Anchorage, AK (PRWEB) September 11, 2012

When things go wrong, those harmed or ticked off look around for someone to blame. Whomever they choose may face a lawsuit that they don’t see coming and don’t deserve – particularly if they’re a supervisor who assumes ticked off former employees will only sue the company and not them individually.

Surprisingly, the normal corporate wall limiting personal liability doesn’t completely protect supervisors. Several state and federal court rulings have held supervisors personally liable for their employment actions. According to D.Green as reported on BegosHorgan.com, “Executives, supervisors and human resource employees have been held personally liable in cases involving failure to pay wages or overtime, failure to allow unpaid leave, failure to make pension contributions, wrongful termination, wrongful hiring, infliction of emotional distress, defamation, failure to deposit withholding taxes, and on other theories, as well.” Some of these cases involved six-figure judgments. Almost all of them took years to wind their way through the courts.

Consider these issues:     

Negligent hiring

When “Kevin” applied for a job, the hiring manager listened to his story about his former supervisor. In a rush to fill the position, the hiring manager didn’t call his former supervisor for her side of the story. Because the hiring manager didn’t take “reasonable precautions” by doing a full reference check, the hiring manager finds themself partially liable for what Kevin does once hired.

HOW TO COMPLETE THIS TASK:
Copy the press release on supervisor liability from "Surprisingly, the normal" to "through the courts.", swapping "supervisors" for "managers".

DATA SECTION:
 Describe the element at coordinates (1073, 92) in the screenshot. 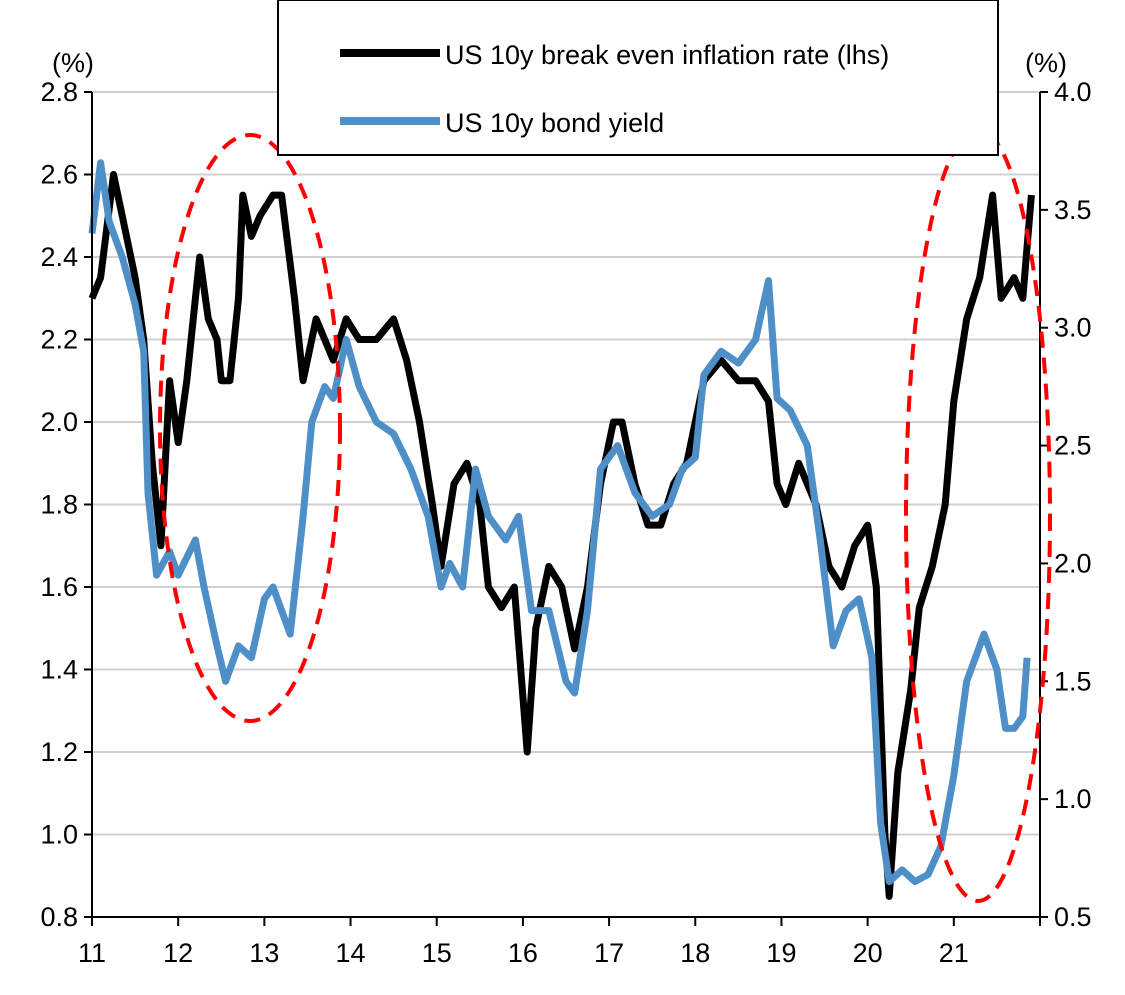

I see `right-tick-label: 4.0` at that location.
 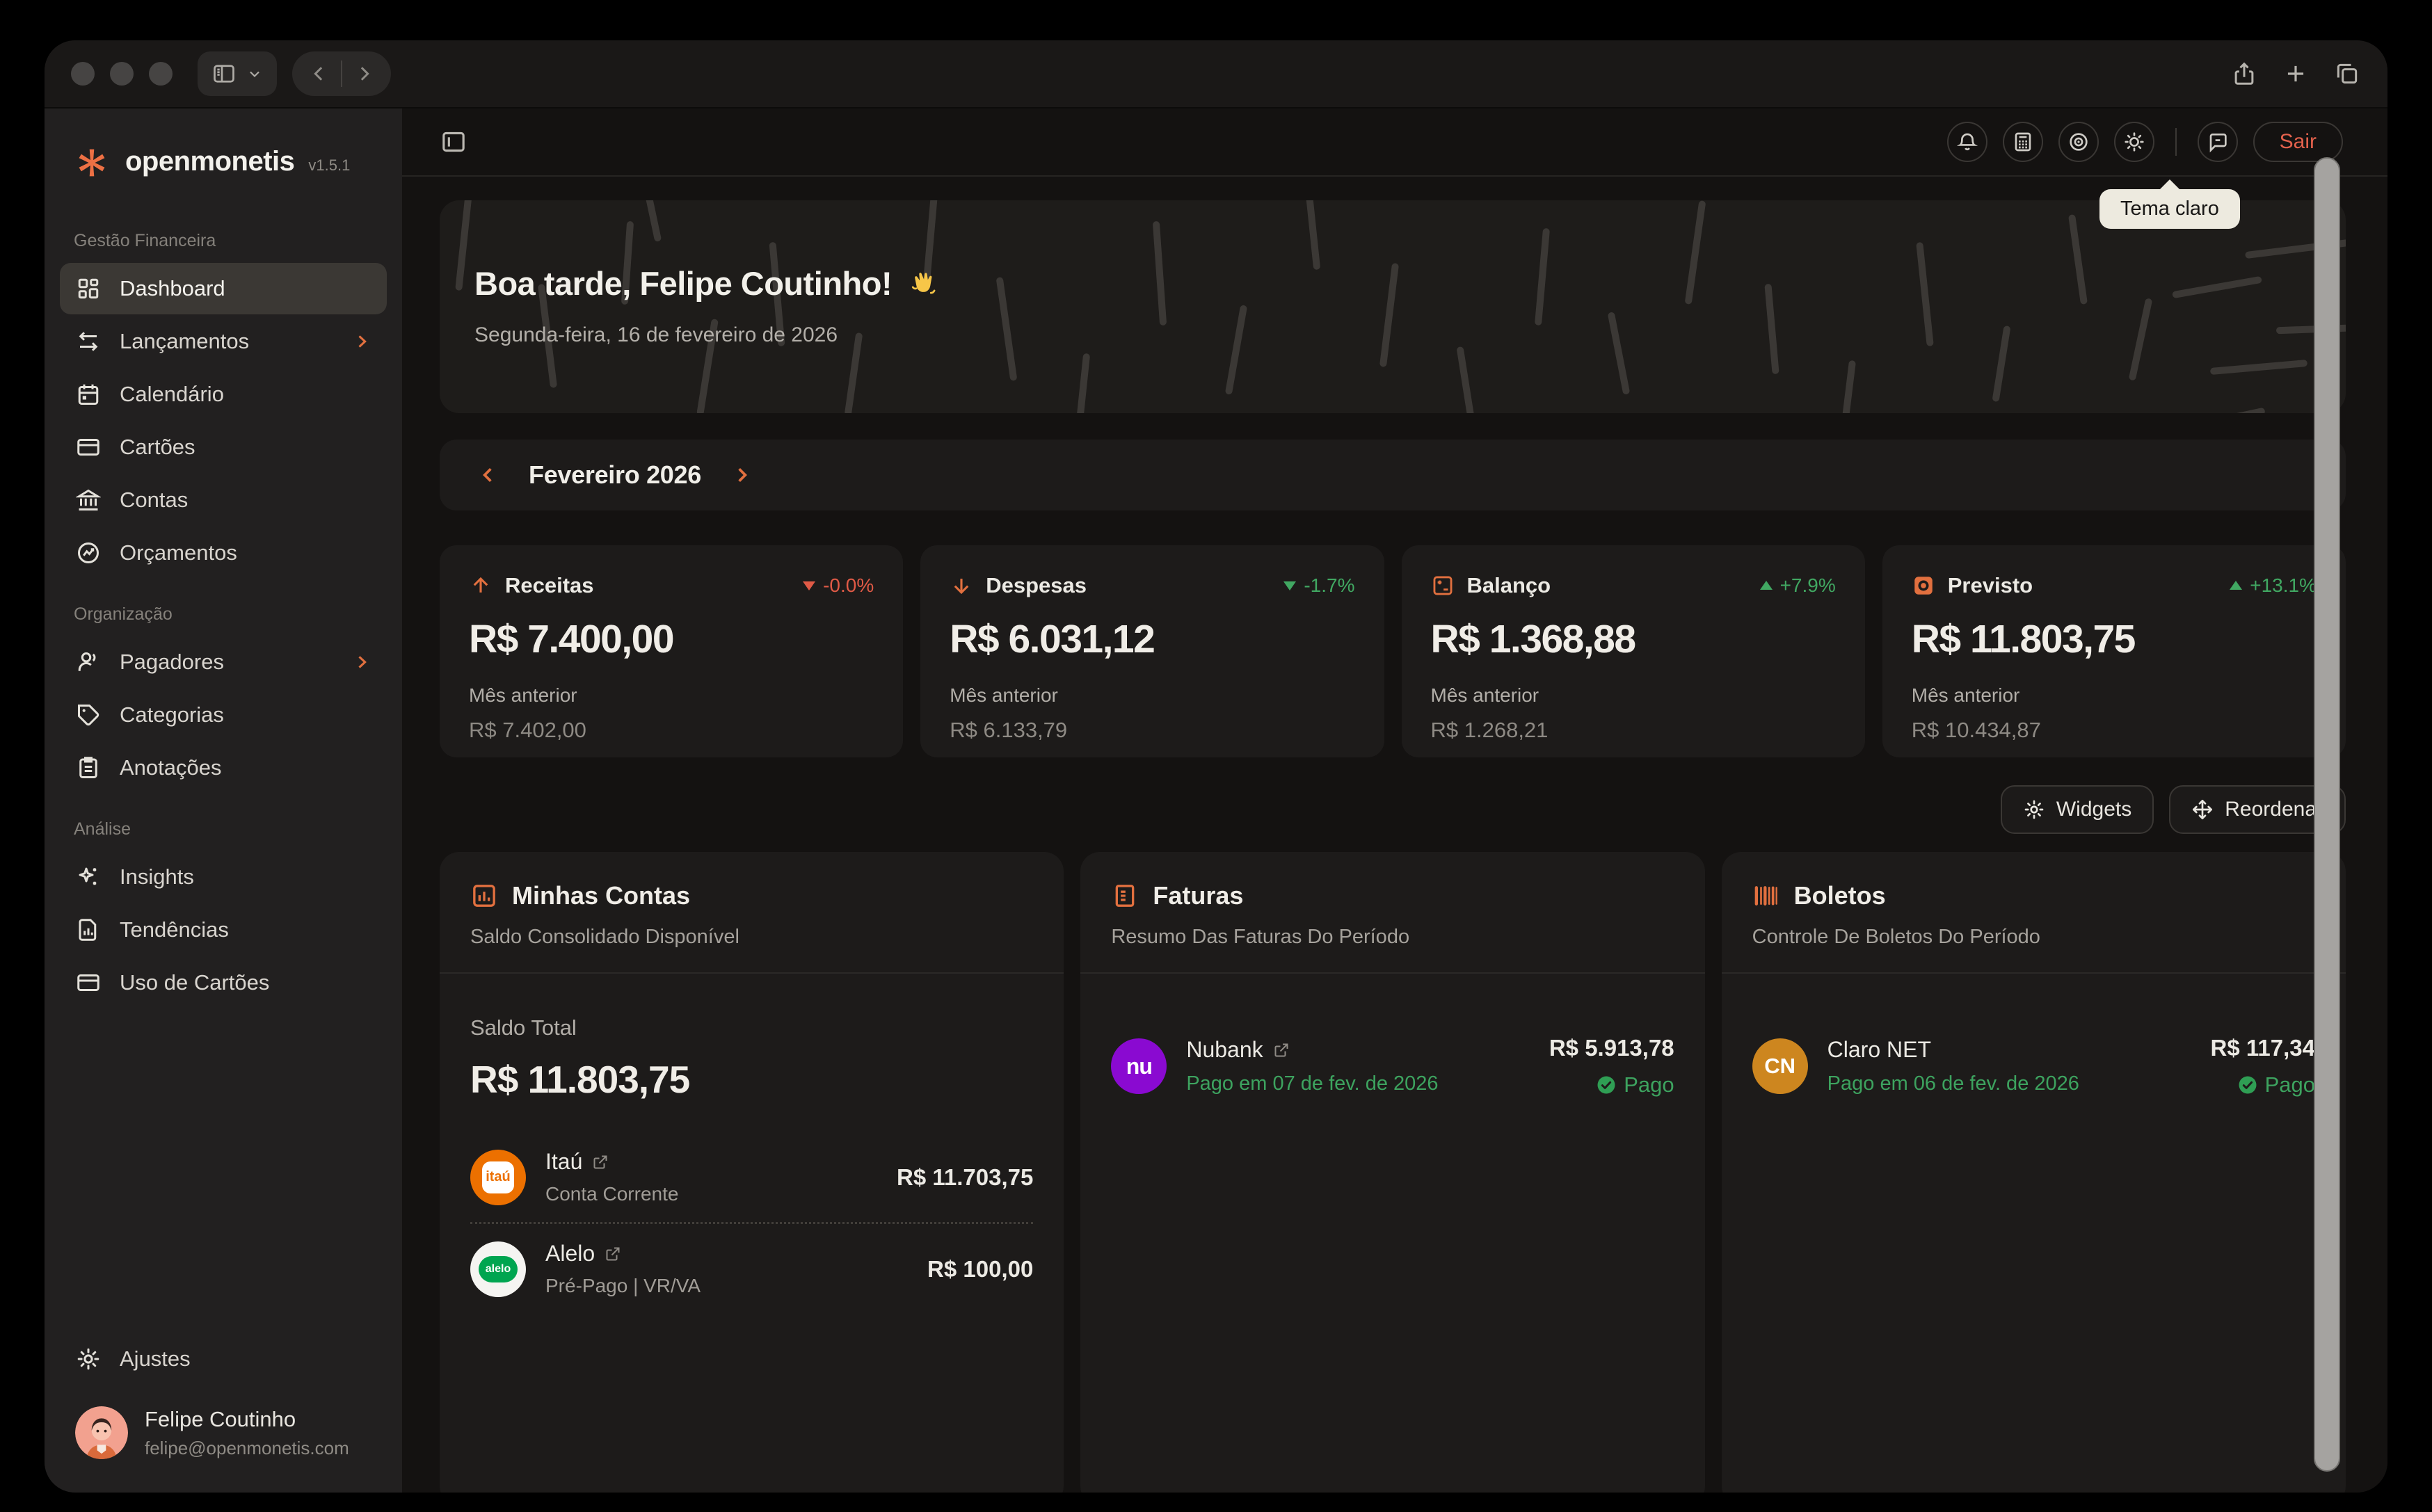 I want to click on plus-icon, so click(x=2296, y=74).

OUTPUT FOR THIS EXERCISE:
Surprisingly, the normal corporate wall limiting personal liability doesn’t completely protect managers. Several state and federal court rulings have held managers personally liable for their employment actions. According to D.Green as reported on BegosHorgan.com, “Executives, managers and human resource employees have been held personally liable in cases involving failure to pay wages or overtime, failure to allow unpaid leave, failure to make pension contributions, wrongful termination, wrongful hiring, infliction of emotional distress, defamation, failure to deposit withholding taxes, and on other theories, as well.” Some of these cases involved six-figure judgments. Almost all of them took years to wind their way through the courts.